Human Error atau Mental Error

Melihat jarak peserta yang dinobatkan sebagai juara 2 dan 3 dalam video yang terpaut cukup jauh, hampir mustahil bila penetapan juara diakibatkan kesalahan pencatatan (human error). Mustahil panitia tidak tahu peserta mana yang seharusnya menjadi juara dan tidak, tetapi faktanya, pengumuman hasil lomba berbeda dari fakta di lapangan.

Hal ini memperlihatkan penetapan juara dengan mengabaikan juara yang sebenarnya sangat mungkin merupakan kesengajaan (mental error). Apalagi orang tua Egy menyatakan sudah menyampaikan protes dengan menunjukkan video rekaman perlombaan. Itu sebabnya menjadi aneh bila panitia tidak mempertimbangkannya dalam mengambil keputusan, karena menentukan juara pada lomba ini relatif mudah, cukup dengan mata telanjang, kecuali bila ada selisih waktu yang krusial.

- _TUGAS LATIHAN_:
Jawablah pertanyaan berikut berdasarkan kutipan tentang penetapan juara lomba.
1. Istilah apa yang dipakai untuk kesalahan pencatatan?
2. Apa yang ditunjukkan orang tua Egy ketika menyampaikan protes?
3. Dengan apa juara pada lomba ini cukup ditentukan?
Baris-baris yang menyusul tidak berkaitan dengan kutipan di atas.

- _INFORMASI YANG DIBERIKAN_:
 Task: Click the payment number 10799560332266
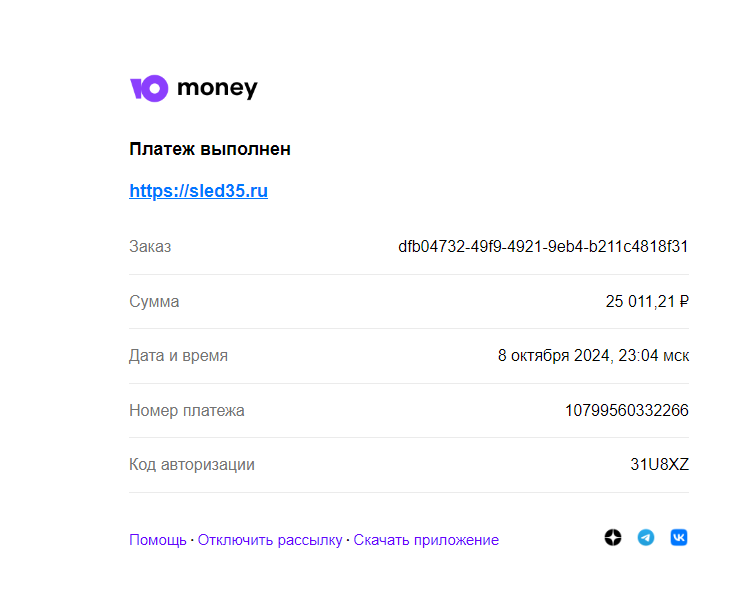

- _JAWABAN_:
1. Human error.
2. Video rekaman perlombaan.
3. Dengan mata telanjang, kecuali bila ada selisih waktu yang krusial.